Data in this exercise:
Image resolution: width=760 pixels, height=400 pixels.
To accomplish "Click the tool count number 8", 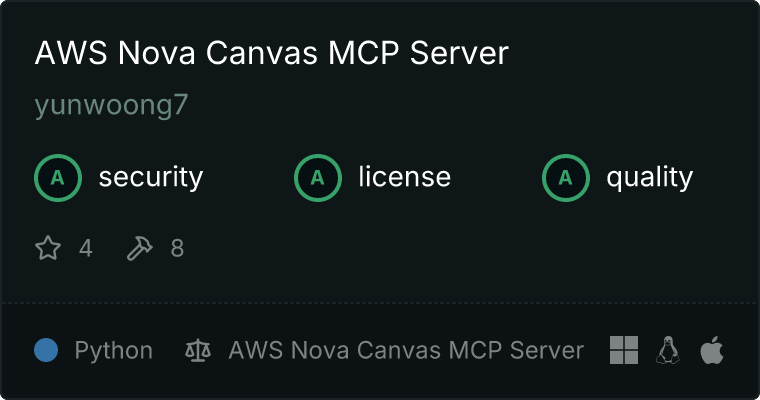I will click(x=177, y=248).
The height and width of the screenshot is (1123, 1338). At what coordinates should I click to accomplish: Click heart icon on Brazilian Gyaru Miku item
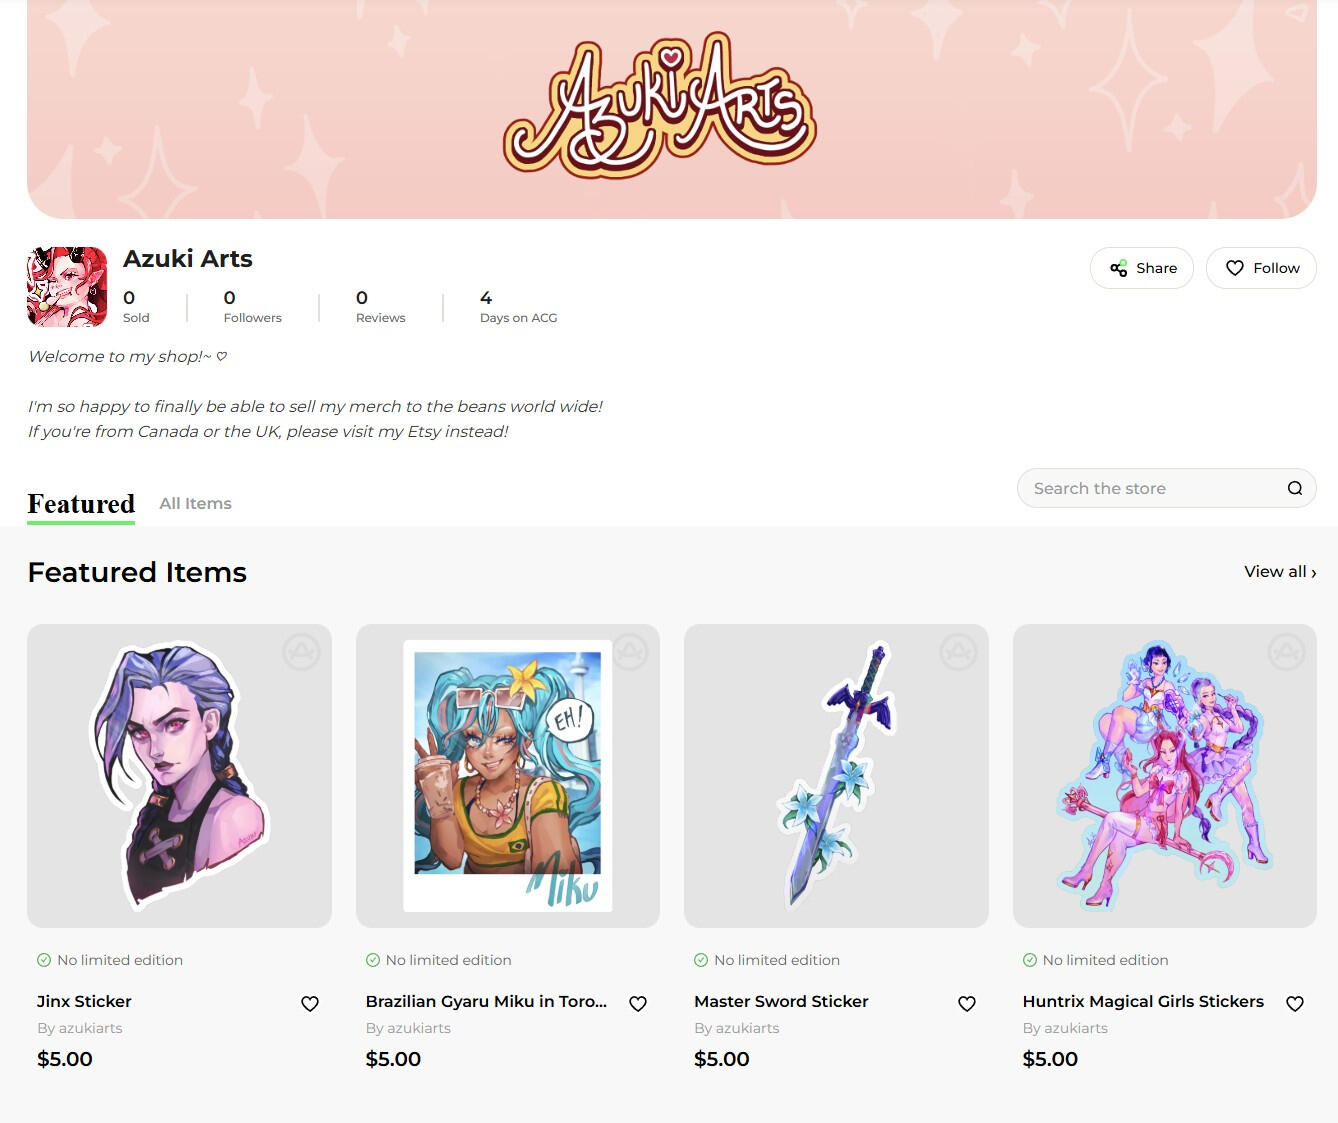tap(638, 1003)
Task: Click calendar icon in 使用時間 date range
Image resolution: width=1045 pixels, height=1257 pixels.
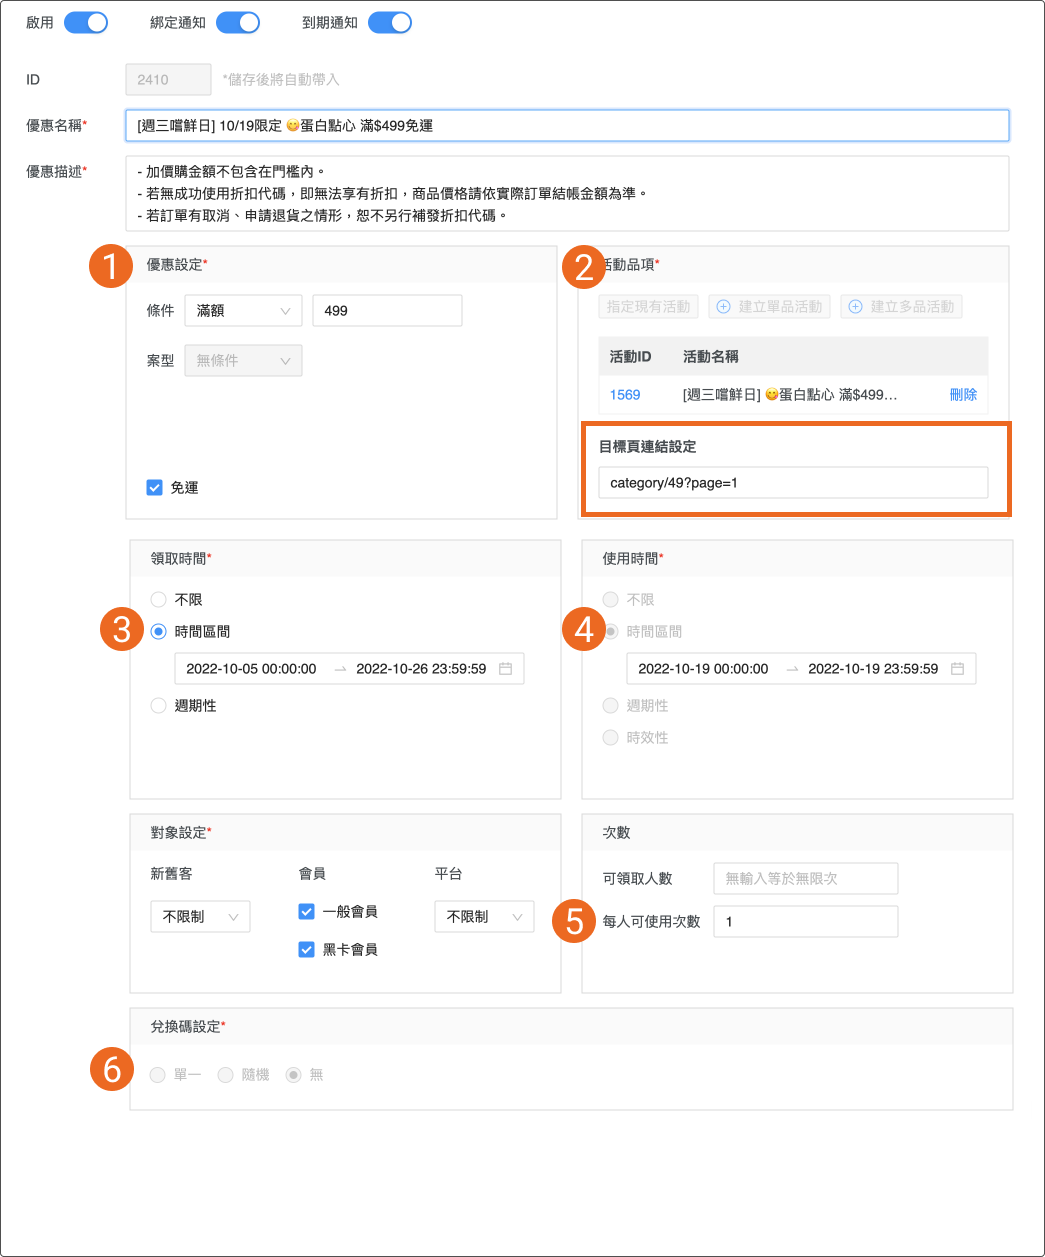Action: pos(957,669)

Problem description: Switch every "icon" to "symbol" in the rows starting at the line that contains "The height and" and ending at the last row, changing nothing else. Give back only those lines, without the pictures.

Expected output:
The height and width of the screenshot is (1123, 1338). At what coordinates should I click to accomplish: Click heart symbol on Brazilian Gyaru Miku item
tap(638, 1003)
Task: Click calendar symbol in 使用時間 date range
Image resolution: width=1045 pixels, height=1257 pixels.
Action: pos(957,669)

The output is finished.